Researchers in Singapore investigated whether dark chocolate (DC) can influence metabolic processes involved in adenosine diphosphate (ATP) resynthesis—which is critical for repeated high-intensity muscle contractions—in order to enhance sprint performance.
“Athletes, sports practitioners and coaches may consider implementing DC prior to training workouts and competitions to enhance sporting performance,” the researchers concluded.
Epicatechin and theobromine’s role in reducing fatigue and oxidative stress
Dark chocolate has attracted interest because it contains compounds such as epicatechin and theobromine, which have been shown to support cardiovascular function. Epicatechin helps reduce free radical production and increases nitric oxide to improve blood flow, and theobromine may lower oxidative stress.
Endurance and high-intensity anaerobic exercise both produce oxidative stress, but anaerobic efforts also cause rapid lactate and hydrogen ion build-up, which leads to muscle fatigue and soreness. The antioxidant and vasodilatory properties of cocoa flavonoids may help limit this stress and delay fatigue.
Previous research has found that high-cocoa dark chocolate improved endurance performance and blood flow and reduced physical and mental fatigue. However, authors of the new studies noted that research has yet explored whether dark chocolate can enhance anaerobic performance.
Dark chocolate flavonoids delay fatigue in exercise
The researchers conducted a randomized, single-blinded, crossover design with 20 healthy adults between the ages of 21 and 35 who each completed two test sessions. They measured height, weight, body composition and heart rate (HR) at baseline.
Participants were were injury-free for six months, medication-free and regularly active, maintaining consistent physical activity and diet throughout the study.
During the intervention period, they consumed either 300 mL of dark chocolate milk (containing 30.64% cocoa powder with polyphenols such as theobromine, catechins and procyanidins) or 300 mL of milk with white chocolate flavoring. DC contained 8.7 g of sugar and 1.3 g of fat, whereas WC contained 4.3 g of sugar and 3.8 g of fat.
Participants completed sprint tests consisting of six 35-meter sprints with 10 seconds passive rest in between, 1.5 hours after supplementation. The researchers recorded heart rate and rate of perceived exertion (RPE) after the second, fourth and sixth sprint. After a four-minute rest, participants completed a second sprint test.
Results showed that participants ran faster in the second sprint test after drinking dark chocolate. On average, their sprint times were quicker (6.43 seconds versus 6.62 seconds), and their total time to complete the entire set was shorter (38.58 seconds versus 39.72 seconds).
“Minor changes (0.5–1.5%) in sporting performance are considered vital for elite athletes to determine a personal best or medal placing at international meets,” the researchers wrote.
They explained that the flavonoids in dark chocolate likely increased nitric oxide (NO) production, promoting vasodilation, improving oxygen delivery and increasing stroke volume. Its sucrose content also likely provided rapid glucose and fructose for glycolysis, supplying immediate ATP, whereas flavonoids supported sustained ATP production through improved blood flow.

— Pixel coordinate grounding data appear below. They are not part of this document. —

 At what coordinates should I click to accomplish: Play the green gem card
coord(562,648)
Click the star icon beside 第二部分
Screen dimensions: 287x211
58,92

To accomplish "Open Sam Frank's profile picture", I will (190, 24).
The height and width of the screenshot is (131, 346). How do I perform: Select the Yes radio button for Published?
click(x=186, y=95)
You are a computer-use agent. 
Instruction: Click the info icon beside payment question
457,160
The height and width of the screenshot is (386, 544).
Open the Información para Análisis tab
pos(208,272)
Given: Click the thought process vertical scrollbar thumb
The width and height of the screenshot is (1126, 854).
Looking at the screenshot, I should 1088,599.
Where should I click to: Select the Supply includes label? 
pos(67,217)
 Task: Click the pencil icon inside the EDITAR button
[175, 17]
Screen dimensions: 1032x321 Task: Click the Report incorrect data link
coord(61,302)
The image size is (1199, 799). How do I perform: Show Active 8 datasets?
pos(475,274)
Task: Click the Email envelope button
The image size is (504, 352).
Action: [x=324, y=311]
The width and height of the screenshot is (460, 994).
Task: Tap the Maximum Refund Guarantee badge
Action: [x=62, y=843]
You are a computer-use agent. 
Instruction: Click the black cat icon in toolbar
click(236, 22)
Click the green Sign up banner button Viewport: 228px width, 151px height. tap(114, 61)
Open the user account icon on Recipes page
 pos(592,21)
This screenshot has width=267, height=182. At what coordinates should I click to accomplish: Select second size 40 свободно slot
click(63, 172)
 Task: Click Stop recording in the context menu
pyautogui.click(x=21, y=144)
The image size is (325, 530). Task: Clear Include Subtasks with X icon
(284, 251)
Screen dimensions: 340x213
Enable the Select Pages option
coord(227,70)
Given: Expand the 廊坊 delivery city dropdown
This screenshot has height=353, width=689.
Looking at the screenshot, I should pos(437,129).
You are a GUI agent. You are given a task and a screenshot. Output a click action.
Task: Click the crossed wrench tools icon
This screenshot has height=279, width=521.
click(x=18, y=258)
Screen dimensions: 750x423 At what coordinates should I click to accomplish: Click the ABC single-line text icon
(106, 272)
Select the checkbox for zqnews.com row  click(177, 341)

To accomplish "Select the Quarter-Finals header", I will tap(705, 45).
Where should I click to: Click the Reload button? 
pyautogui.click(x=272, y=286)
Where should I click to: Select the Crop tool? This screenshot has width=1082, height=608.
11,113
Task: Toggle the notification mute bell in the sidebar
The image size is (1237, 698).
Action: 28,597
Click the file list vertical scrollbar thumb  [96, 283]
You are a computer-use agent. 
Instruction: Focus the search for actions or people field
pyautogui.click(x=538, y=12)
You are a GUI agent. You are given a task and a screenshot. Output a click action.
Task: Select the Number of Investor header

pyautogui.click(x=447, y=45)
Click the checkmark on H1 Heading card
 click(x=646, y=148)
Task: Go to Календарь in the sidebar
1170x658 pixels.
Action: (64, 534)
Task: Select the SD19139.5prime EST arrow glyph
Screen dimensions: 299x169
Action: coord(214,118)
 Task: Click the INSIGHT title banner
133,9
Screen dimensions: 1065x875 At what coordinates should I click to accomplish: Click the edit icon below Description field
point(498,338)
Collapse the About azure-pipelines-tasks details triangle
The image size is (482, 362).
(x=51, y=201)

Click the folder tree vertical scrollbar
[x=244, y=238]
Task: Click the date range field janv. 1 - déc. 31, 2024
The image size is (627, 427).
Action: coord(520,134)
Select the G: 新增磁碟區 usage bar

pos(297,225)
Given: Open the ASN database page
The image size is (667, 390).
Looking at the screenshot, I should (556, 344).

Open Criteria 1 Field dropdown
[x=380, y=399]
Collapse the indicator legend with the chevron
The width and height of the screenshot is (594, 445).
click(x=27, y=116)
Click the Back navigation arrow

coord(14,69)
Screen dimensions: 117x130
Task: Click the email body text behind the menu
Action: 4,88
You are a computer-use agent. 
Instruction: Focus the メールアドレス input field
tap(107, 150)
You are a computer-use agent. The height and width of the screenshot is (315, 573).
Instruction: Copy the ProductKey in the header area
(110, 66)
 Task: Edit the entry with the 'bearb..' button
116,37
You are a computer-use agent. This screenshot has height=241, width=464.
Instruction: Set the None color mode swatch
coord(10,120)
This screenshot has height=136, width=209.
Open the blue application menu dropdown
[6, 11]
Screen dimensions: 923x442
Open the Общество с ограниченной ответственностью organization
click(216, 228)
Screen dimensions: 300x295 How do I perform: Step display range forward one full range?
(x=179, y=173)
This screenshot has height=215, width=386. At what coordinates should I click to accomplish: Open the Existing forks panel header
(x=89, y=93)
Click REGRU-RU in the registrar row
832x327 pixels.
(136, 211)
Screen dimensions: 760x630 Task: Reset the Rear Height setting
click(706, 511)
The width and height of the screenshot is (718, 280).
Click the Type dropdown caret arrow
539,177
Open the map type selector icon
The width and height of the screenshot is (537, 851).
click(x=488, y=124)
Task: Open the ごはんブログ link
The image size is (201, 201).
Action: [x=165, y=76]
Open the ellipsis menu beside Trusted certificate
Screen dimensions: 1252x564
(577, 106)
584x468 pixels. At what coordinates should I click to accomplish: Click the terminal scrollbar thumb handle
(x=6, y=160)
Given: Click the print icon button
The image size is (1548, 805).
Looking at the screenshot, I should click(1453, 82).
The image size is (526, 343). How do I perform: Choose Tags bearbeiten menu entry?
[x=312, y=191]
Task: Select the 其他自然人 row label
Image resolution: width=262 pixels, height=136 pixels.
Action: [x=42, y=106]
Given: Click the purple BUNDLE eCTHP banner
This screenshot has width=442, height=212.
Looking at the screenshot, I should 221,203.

“This synergistic effect of sucrose and flavonoids seems to have a positive role in performance,” the researchers wrote, noting cardiovascular biomarkers would have provided more direct evidence of the underlying physiological mechanisms and strengthened the link between nitric oxide production, delayed fatigue and performance improvements.
For future study, they called for investigation of dark chocolate’s short- and long-term effects, noting that significant physiological changes may require longer and more consistent consumption.